Saved entries:
———
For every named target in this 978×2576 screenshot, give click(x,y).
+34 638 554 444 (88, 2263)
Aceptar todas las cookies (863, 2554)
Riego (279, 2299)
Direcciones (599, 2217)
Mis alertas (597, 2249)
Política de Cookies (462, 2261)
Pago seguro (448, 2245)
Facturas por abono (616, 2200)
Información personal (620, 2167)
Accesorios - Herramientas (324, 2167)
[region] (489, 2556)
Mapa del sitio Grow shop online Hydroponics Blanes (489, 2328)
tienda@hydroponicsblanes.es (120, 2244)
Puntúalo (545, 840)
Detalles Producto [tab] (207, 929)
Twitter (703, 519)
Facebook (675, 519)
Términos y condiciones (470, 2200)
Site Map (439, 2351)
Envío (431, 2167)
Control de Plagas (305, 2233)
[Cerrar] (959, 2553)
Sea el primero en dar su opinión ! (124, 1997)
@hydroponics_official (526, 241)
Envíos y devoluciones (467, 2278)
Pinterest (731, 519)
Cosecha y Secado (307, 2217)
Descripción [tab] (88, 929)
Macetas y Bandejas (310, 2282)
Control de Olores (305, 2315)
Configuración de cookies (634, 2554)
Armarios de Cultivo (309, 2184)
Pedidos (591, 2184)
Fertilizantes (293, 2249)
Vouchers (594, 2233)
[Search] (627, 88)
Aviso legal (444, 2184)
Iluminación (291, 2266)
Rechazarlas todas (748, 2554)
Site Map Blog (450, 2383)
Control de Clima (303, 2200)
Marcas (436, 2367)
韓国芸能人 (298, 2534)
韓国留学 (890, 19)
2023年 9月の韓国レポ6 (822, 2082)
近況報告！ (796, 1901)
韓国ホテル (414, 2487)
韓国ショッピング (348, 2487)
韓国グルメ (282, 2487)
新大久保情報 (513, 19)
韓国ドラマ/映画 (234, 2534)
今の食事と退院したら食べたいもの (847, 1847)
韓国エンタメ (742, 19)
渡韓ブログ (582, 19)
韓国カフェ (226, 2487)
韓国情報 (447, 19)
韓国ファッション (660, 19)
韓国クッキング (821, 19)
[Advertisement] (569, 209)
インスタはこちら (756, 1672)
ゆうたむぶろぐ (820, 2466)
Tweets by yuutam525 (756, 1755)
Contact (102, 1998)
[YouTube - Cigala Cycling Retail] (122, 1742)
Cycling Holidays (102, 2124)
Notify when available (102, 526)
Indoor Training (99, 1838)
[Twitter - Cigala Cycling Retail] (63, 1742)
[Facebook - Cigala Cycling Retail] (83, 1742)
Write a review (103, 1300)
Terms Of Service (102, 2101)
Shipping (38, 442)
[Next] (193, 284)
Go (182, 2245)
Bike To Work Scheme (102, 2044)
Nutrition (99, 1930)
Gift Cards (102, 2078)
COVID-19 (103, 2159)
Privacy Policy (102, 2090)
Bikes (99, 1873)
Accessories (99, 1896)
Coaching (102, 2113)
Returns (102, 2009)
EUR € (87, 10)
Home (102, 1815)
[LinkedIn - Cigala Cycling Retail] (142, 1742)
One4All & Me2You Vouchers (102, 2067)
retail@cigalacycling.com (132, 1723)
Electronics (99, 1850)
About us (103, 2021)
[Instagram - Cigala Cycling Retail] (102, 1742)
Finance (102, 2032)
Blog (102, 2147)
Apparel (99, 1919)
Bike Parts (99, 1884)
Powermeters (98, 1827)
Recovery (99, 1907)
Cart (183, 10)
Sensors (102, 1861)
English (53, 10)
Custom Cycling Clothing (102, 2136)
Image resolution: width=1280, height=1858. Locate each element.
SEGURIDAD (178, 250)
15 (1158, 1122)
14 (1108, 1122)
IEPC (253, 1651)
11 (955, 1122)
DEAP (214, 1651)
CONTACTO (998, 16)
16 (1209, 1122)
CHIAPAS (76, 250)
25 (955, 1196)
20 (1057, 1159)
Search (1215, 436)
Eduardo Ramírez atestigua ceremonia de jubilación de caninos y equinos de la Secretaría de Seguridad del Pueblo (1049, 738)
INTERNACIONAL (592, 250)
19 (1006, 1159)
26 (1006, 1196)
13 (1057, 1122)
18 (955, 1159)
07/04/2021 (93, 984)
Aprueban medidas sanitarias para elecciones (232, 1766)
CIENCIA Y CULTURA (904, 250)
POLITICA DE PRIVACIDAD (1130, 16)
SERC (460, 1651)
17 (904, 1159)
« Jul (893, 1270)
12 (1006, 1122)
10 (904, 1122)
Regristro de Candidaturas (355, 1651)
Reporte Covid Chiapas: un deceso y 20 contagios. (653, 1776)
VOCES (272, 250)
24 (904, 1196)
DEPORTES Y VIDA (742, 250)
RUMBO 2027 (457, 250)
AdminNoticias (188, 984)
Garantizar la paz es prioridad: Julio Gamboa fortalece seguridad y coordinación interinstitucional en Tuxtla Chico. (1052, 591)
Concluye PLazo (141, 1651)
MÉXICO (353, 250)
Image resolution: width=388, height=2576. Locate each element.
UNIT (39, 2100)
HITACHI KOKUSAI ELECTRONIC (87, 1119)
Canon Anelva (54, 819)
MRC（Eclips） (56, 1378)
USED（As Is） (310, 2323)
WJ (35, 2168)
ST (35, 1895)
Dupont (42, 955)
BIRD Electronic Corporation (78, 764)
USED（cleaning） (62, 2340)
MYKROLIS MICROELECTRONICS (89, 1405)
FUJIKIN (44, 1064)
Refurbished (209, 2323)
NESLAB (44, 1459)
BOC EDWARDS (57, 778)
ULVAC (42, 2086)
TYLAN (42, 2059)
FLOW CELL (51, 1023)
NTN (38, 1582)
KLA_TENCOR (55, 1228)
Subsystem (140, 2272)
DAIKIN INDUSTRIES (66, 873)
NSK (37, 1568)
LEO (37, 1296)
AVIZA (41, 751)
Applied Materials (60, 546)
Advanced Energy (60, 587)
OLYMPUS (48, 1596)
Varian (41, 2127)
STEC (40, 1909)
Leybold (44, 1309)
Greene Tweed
———
What the exercise asks: Look back at the entries above and repeat, unchanged, every line from the line holding "Site Map Blog (450, 2383)" through the line holding "20 (1057, 1159)".

Solution for this exercise:
Site Map Blog (450, 2383)
Control de Clima (303, 2200)
Marcas (436, 2367)
韓国芸能人 (298, 2534)
韓国留学 (890, 19)
2023年 9月の韓国レポ6 (822, 2082)
近況報告！ (796, 1901)
韓国ホテル (414, 2487)
韓国ショッピング (348, 2487)
韓国グルメ (282, 2487)
新大久保情報 (513, 19)
韓国ドラマ/映画 (234, 2534)
今の食事と退院したら食べたいもの (847, 1847)
韓国エンタメ (742, 19)
渡韓ブログ (582, 19)
韓国カフェ (226, 2487)
韓国情報 (447, 19)
韓国ファッション (660, 19)
韓国クッキング (821, 19)
[Advertisement] (569, 209)
インスタはこちら (756, 1672)
ゆうたむぶろぐ (820, 2466)
Tweets by yuutam525 (756, 1755)
Contact (102, 1998)
[YouTube - Cigala Cycling Retail] (122, 1742)
Cycling Holidays (102, 2124)
Notify when available (102, 526)
Indoor Training (99, 1838)
[Twitter - Cigala Cycling Retail] (63, 1742)
[Facebook - Cigala Cycling Retail] (83, 1742)
Write a review (103, 1300)
Terms Of Service (102, 2101)
Shipping (38, 442)
[Next] (193, 284)
Go (182, 2245)
Bike To Work Scheme (102, 2044)
Nutrition (99, 1930)
Gift Cards (102, 2078)
COVID-19 (103, 2159)
Privacy Policy (102, 2090)
Bikes (99, 1873)
Accessories (99, 1896)
Coaching (102, 2113)
Returns (102, 2009)
EUR € (87, 10)
Home (102, 1815)
[LinkedIn - Cigala Cycling Retail] (142, 1742)
One4All & Me2You Vouchers (102, 2067)
retail@cigalacycling.com (132, 1723)
Electronics (99, 1850)
About us (103, 2021)
[Instagram - Cigala Cycling Retail] (102, 1742)
Finance (102, 2032)
Blog (102, 2147)
Apparel (99, 1919)
Bike Parts (99, 1884)
Powermeters (98, 1827)
Recovery (99, 1907)
Cart (183, 10)
Sensors (102, 1861)
English (53, 10)
Custom Cycling Clothing (102, 2136)
Image resolution: width=1280, height=1858. Locate each element.
SEGURIDAD (178, 250)
15 (1158, 1122)
14 (1108, 1122)
IEPC (253, 1651)
11 (955, 1122)
DEAP (214, 1651)
CONTACTO (998, 16)
16 (1209, 1122)
CHIAPAS (76, 250)
25 (955, 1196)
20 (1057, 1159)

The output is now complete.